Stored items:

========================================

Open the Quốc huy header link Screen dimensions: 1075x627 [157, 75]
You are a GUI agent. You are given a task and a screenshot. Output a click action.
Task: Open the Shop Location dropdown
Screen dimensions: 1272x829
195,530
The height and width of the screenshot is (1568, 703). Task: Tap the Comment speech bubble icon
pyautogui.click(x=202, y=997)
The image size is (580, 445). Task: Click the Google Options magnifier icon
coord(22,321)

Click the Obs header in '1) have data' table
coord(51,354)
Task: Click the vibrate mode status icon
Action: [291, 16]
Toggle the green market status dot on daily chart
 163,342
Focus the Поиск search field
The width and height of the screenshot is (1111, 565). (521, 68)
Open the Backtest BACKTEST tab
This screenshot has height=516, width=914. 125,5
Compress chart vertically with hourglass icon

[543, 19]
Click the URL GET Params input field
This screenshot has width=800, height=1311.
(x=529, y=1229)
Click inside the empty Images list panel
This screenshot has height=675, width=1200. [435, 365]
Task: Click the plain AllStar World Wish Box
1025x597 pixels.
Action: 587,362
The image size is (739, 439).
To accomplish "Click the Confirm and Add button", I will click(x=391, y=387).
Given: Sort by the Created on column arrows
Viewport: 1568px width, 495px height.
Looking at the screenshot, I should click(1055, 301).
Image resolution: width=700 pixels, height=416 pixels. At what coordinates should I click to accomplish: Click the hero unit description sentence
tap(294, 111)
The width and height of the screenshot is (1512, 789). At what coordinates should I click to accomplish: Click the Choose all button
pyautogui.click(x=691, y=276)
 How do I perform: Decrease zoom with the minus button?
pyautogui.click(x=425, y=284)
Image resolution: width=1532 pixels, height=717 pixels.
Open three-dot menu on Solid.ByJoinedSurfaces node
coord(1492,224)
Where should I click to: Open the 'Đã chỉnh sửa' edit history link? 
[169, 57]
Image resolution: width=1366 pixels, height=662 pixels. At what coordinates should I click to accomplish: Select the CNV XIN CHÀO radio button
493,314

========================================

--- Exercise prompt ---
Every record shown above should be written out again exactly.

--- Task output ---
Open the Quốc huy header link Screen dimensions: 1075x627 [157, 75]
You are a GUI agent. You are given a task and a screenshot. Output a click action.
Task: Open the Shop Location dropdown
Screen dimensions: 1272x829
195,530
The height and width of the screenshot is (1568, 703). Task: Tap the Comment speech bubble icon
pyautogui.click(x=202, y=997)
The image size is (580, 445). Task: Click the Google Options magnifier icon
coord(22,321)

Click the Obs header in '1) have data' table
coord(51,354)
Task: Click the vibrate mode status icon
Action: [291, 16]
Toggle the green market status dot on daily chart
 163,342
Focus the Поиск search field
The width and height of the screenshot is (1111, 565). (521, 68)
Open the Backtest BACKTEST tab
This screenshot has height=516, width=914. 125,5
Compress chart vertically with hourglass icon

[543, 19]
Click the URL GET Params input field
This screenshot has width=800, height=1311.
(x=529, y=1229)
Click inside the empty Images list panel
This screenshot has height=675, width=1200. [435, 365]
Task: Click the plain AllStar World Wish Box
1025x597 pixels.
Action: 587,362
The image size is (739, 439).
To accomplish "Click the Confirm and Add button", I will click(x=391, y=387).
Given: Sort by the Created on column arrows
Viewport: 1568px width, 495px height.
Looking at the screenshot, I should click(1055, 301).
Image resolution: width=700 pixels, height=416 pixels. At what coordinates should I click to accomplish: Click the hero unit description sentence
tap(294, 111)
The width and height of the screenshot is (1512, 789). At what coordinates should I click to accomplish: Click the Choose all button
pyautogui.click(x=691, y=276)
 How do I perform: Decrease zoom with the minus button?
pyautogui.click(x=425, y=284)
Image resolution: width=1532 pixels, height=717 pixels.
Open three-dot menu on Solid.ByJoinedSurfaces node
coord(1492,224)
Where should I click to: Open the 'Đã chỉnh sửa' edit history link? 
[169, 57]
Image resolution: width=1366 pixels, height=662 pixels. At what coordinates should I click to accomplish: Select the CNV XIN CHÀO radio button
493,314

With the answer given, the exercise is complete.